New Labour antisemitism inquiry and Times poll of party members
17 May 2016
The Labour Party’s latest inquiry into antisemitism was formally launched yesterday. Shami Chakrabarti, former director of campaign group Liberty, has been appointed head of the inquiry, with Professor David Feldman and Baroness Jan Royall as vice-chairs.
Shami Chakrabarti maintains she will investigate “without fear or favour”. This new inquiry has notably been widened beyond antisemitism to consider other racisms, but Chakrabarti stated at the press conference launch:
“This inquiry has come into existence because of particular allegations. There’s no running away from that. They were the trigger…However the Labour party and its leader have been clear that antisemitism, like all forms of racism, is wrong.”
John Mann MP, chair of the All-Party Parliamentary Group Against Antisemitism, who confronted former London mayor Ken Livingstone following his comments alleging that “when Hitler won his election in 1932…he was supporting Zionism – this before he went mad and ended up killing six million Jews”, responded to the inquiry:
“Members of our all-party group [on antisemitism] will be meeting with Jeremy Corbyn next week to set out our expectations of the operational independence of the inquiry.”

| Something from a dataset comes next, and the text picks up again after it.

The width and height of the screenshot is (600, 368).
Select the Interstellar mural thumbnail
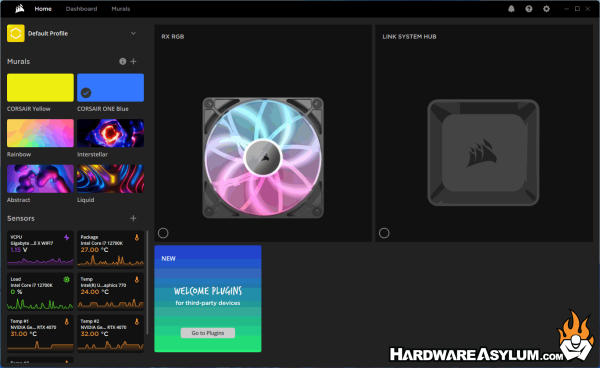111,133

As the new inquiry was launched, The Times released a survey of 1,031 Labour party members, including questions on the state of antisemitism within the party. 59% of those surveyed felt it was right that Ken Livingstone was suspended from the party following his Hitler comments. However, of those who joined Labour after Jeremy Corbyn was elected head of the party in 2015, only 45% responded that Livingstone should be suspended. 26% of respondents believed Livingstone’s comments constituted antisemitism, falling to 19% amongst the newer members. 52% of Labour members believe antisemitism is, to varying extents, a problem within the party.
CST contributed to the Royall Inquiry and will do likewise to the Chakrabarti Inquiry.